[Pixel coordinate grounding data]
==*==

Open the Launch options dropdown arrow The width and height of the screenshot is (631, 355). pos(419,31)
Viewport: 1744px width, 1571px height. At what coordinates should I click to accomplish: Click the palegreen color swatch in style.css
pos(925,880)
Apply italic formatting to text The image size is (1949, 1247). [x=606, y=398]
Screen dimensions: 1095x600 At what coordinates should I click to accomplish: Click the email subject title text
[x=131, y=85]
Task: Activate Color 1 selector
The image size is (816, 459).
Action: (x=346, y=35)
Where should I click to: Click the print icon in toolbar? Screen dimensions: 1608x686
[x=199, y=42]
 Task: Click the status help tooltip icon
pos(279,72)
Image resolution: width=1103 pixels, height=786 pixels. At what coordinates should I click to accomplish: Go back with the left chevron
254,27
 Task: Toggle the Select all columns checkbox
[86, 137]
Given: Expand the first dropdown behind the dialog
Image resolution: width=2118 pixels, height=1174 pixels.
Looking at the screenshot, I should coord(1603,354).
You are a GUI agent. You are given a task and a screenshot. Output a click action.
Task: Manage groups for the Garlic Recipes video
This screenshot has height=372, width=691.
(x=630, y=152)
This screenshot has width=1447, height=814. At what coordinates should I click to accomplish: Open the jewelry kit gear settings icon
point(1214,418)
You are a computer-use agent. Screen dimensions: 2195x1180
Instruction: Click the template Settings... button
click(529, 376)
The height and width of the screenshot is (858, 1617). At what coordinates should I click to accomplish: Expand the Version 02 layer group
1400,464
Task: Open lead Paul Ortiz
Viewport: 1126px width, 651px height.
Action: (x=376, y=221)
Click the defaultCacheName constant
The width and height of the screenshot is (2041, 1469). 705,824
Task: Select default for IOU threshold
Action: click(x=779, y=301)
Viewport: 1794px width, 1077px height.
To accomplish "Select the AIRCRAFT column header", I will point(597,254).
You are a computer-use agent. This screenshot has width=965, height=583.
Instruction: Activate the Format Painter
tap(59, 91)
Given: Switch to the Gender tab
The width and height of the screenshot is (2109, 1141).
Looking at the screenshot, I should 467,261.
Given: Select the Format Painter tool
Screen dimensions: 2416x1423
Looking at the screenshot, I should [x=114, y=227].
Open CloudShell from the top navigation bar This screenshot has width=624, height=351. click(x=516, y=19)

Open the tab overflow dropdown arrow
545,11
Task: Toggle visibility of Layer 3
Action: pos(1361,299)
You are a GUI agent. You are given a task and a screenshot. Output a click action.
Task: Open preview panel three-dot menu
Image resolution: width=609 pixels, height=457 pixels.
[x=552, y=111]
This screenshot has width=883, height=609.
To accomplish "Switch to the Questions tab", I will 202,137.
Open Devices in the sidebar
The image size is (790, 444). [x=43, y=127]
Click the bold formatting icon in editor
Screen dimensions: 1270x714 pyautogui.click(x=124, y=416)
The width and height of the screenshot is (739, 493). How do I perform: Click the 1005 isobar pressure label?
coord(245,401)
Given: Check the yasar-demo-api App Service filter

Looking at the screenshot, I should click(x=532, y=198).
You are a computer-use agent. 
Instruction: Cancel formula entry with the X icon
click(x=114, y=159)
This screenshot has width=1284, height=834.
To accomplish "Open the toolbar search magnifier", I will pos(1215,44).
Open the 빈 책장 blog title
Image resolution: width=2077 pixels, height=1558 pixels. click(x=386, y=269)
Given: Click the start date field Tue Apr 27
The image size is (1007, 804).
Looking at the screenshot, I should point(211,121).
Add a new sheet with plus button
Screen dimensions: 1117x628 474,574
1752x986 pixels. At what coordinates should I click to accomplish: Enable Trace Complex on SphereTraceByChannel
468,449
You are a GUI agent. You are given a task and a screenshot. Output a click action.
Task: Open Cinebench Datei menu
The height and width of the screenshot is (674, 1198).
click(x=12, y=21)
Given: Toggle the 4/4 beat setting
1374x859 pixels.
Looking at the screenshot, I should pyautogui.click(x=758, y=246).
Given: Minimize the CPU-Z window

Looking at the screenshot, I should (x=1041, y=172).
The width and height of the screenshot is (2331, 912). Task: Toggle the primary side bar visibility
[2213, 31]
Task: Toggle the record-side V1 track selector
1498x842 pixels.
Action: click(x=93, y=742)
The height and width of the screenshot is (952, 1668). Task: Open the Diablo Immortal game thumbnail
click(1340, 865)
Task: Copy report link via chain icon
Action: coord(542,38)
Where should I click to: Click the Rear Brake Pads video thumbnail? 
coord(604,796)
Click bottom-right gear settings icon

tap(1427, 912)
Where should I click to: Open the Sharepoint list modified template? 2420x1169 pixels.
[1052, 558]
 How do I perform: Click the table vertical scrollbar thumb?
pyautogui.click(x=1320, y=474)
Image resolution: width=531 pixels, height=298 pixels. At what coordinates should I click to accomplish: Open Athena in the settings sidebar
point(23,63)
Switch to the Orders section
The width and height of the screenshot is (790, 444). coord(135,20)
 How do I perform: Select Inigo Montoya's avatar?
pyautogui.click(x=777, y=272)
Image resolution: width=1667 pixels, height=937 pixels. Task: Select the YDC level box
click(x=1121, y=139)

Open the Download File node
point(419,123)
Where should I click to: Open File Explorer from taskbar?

==*==

[The problem]
The expected result is a copy of each line in the records where "from" appears.

[Written reply]
Open CloudShell from the top navigation bar This screenshot has width=624, height=351. click(x=516, y=19)
Where should I click to: Open File Explorer from taskbar?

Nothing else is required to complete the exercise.